--- DATA FOR ANALYSIS Enclosed Below ---

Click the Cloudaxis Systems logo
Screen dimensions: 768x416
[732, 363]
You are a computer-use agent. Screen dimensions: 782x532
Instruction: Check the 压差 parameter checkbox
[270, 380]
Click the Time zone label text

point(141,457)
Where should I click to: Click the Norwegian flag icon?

--- End of Enclosed DATA FOR ANALYSIS ---
--- DATA FOR ANALYSIS Enclosed Below ---

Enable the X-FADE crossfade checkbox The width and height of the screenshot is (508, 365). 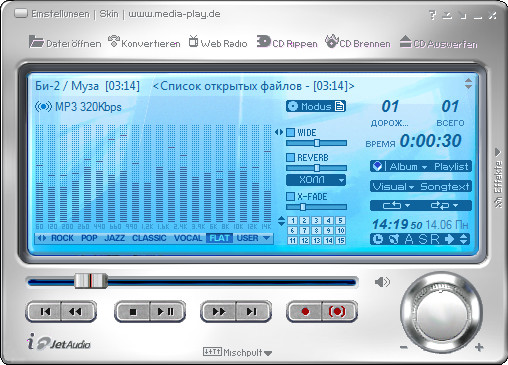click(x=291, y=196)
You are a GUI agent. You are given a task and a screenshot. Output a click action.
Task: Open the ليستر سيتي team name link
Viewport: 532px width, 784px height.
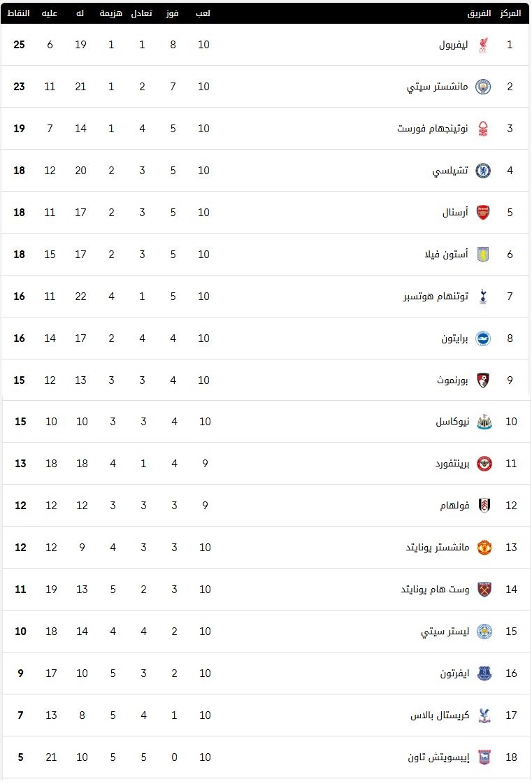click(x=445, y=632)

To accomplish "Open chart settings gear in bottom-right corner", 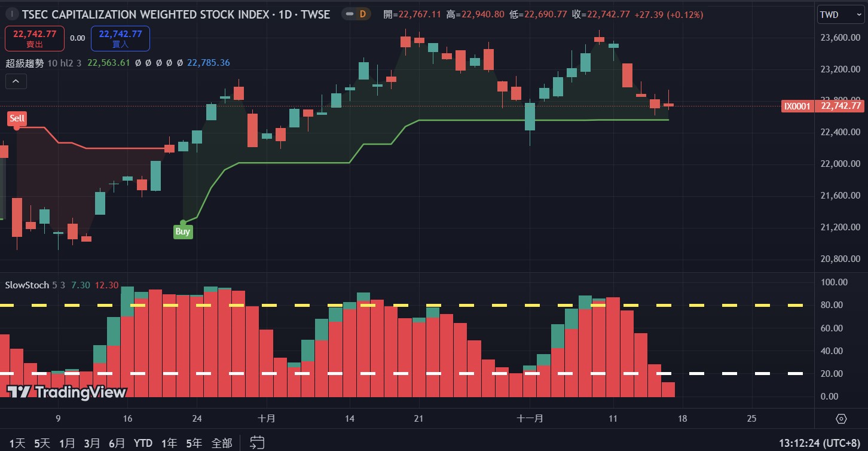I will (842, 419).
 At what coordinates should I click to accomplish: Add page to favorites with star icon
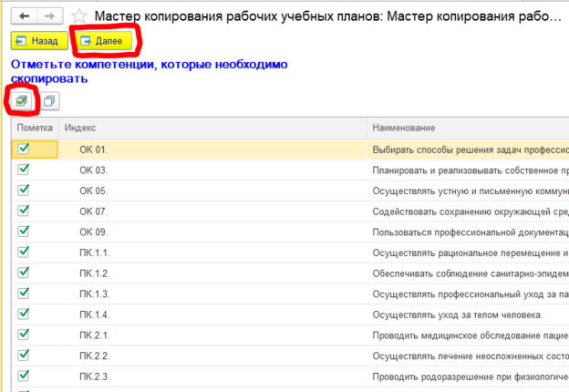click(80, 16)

--- End of Enclosed DATA FOR ANALYSIS ---

[ASSIGNMENT]: Count the lines of the data above where the string "agent" shows up; reply with the number only.

[ANSWER SECTION]: 2